Home > Pearls > Concurrent Pearl: The Expanding Prime Pipeline

Concurrent Pearl: The Expanding Prime Pipeline

pearlProcess networks in CHP do not have to be static. In fact, some of the more interesting examples are dynamic. To illustrate a dynamic process pipeline I will use the example task of generating prime numbers.

One way to find prime numbers is as follows. Start with an empty list of primes, and the integer 2. Check if the integer is divisible by any of the numbers in the list of primes. If yes, discard it. If no, add it to the list. Then try the next integer (i.e. add one), and continue indefinitely. A very simple, if inefficient algorithm. (This is not the Sieve of Eratosthenes — see this paper.)

Let’s see how we can turn this algorithm into a CHP program. Every time we find a prime, we want to add it to our list of numbers to filter out in future. We can implement this list as a concurrent process pipeline — each process in the pipeline will be responsible for filtering out numbers divisible by a single prime. Such a process is quite straightforward:

filterDiv :: Integer -> Chanin Integer -> Chanout Integer -> CHP ()
filterDiv n input output
  = forever $ do x <- readChannel input
                 when (x `mod` n /= 0) $
                   writeChannel output x

Every time we find a prime, we need to add a new filterDiv process on to the end of our pipeline. This may sound difficult, but can be easily expressed with some concurrent recursion:

end :: Chanin Integer -> Chanout Integer -> CHP ()
end input output = do x <- readChannel input
                      writeChannel output x
                      (filterDiv x |->| end) input output

This process sits at the end of our pipeline and reads in a single value. Since our pipeline is filtering out all non-primes, any number that this “end” process receives must be prime. In response to receiving a prime, it sends it on (to whatever process is waiting beyond the prime pipeline to receive the primes). It then becomes the parallel composition of a new filterDiv process, connected to a new end process (the |->| operator expresses this composition). Thus every time a new prime comes out of the end of the pipeline, the pipeline grows by one more process. After the 100th prime, the pipeline will consist of 100 filterDiv processes executing concurrently, and one “end” process.
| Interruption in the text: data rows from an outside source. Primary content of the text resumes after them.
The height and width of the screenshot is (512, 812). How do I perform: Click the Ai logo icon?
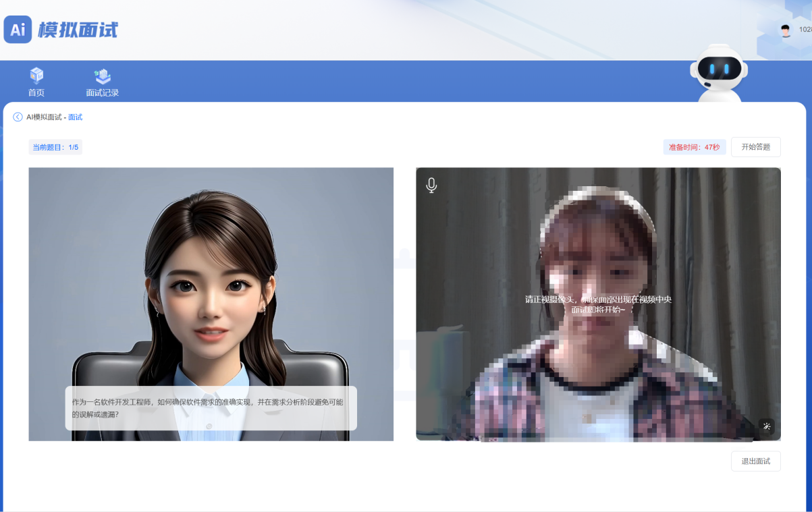point(18,30)
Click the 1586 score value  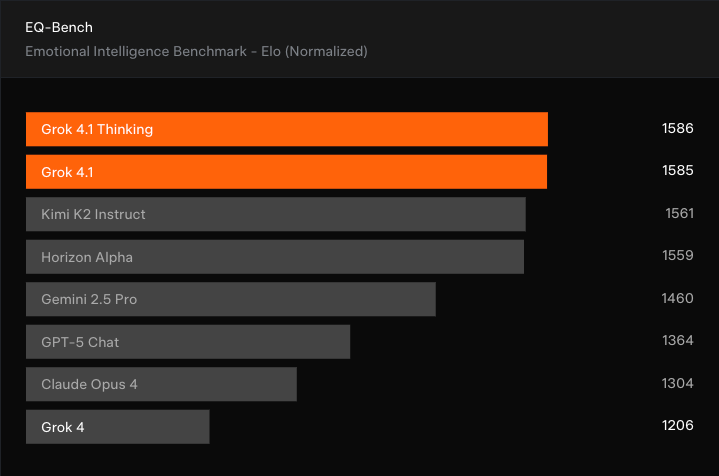coord(677,129)
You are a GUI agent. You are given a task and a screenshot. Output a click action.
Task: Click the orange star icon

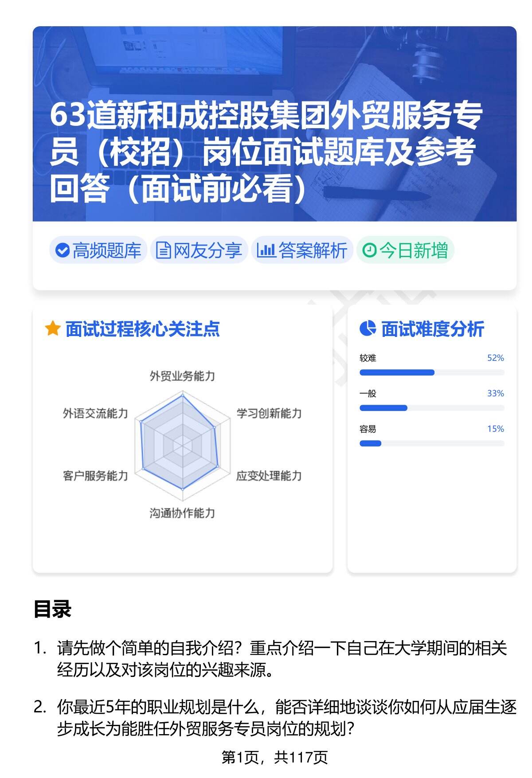click(53, 329)
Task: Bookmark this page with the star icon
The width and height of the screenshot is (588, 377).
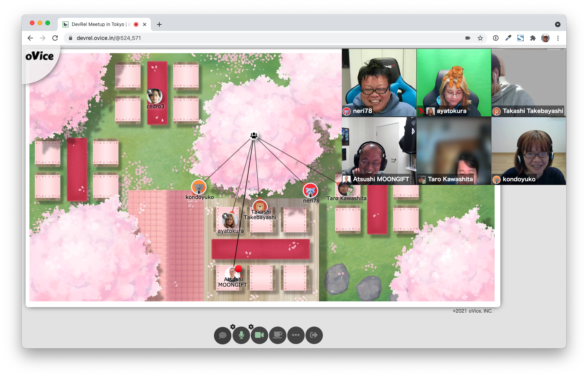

To complete our pipeline, we need a process at the beginning of the pipeline, supplying an ever-increasing stream of numbers on its output channel, starting at 2:

genStream :: Chanout Integer -> CHP ()
genStream output = mapM_ (writeChannel output) [2..]

We can now write a primes process that generates a list of prime numbers. Using another helpful operator from the CHP library, this is easy:

primes :: Chanout Integer -> CHP ()
primes = genStream ->| end

Observe that there is no mention of filterDiv. The pipeline starts out with the stream generator and an end process. All the filterDiv processes are added once the primes start coming out of the pipeline, beginning with 2, as shown in the diagram below:

Expanding Prime Pipeline

The Expanding Prime Pipeline. Each time that the end process receives a number, it splits itself into a filterDiv process (for filtering out all numbers divisible by that prime) and a new end process. Thus the pipeline grows to filter out all numbers divisible by lower primes, and the only numbers that the end process receives are prime numbers. Here, 4 would have been discarded by filterDiv 2.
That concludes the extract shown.